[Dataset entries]

——

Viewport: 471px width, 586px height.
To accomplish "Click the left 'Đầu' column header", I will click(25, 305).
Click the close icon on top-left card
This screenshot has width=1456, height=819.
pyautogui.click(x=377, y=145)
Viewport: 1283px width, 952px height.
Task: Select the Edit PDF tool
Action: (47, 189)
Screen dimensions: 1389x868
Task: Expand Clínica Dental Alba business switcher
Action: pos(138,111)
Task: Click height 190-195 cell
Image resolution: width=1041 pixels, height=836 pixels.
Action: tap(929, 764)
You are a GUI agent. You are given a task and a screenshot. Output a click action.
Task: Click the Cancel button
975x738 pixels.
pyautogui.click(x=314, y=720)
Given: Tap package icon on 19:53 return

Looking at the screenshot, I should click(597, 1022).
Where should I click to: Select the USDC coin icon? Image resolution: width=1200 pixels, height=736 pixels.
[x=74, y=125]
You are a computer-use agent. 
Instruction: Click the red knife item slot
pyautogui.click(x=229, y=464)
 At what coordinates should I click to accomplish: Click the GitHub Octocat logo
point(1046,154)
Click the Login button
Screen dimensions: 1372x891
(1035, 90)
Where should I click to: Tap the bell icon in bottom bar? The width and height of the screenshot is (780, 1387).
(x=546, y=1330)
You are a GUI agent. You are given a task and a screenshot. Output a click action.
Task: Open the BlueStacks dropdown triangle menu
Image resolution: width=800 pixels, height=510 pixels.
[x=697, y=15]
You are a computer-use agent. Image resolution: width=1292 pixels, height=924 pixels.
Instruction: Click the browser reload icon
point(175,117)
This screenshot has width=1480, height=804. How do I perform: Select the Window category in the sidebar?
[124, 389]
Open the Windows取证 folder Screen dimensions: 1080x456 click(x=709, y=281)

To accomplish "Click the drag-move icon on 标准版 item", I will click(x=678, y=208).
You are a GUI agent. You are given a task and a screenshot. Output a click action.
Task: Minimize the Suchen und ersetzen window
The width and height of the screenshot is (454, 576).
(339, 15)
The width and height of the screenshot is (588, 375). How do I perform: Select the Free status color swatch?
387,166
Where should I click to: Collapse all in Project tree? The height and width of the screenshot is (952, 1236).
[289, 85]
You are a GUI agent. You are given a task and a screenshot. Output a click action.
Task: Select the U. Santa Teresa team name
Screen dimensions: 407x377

——

- **What you should do**
An exact copy of the lines above between the line holding "Where should I click to: Tap" and the line holding "Task: Open the", inclusive, is the whole answer.

- **Reply**
Where should I click to: Tap the bell icon in bottom bar? The width and height of the screenshot is (780, 1387).
(x=546, y=1330)
You are a GUI agent. You are given a task and a screenshot. Output a click action.
Task: Open the BlueStacks dropdown triangle menu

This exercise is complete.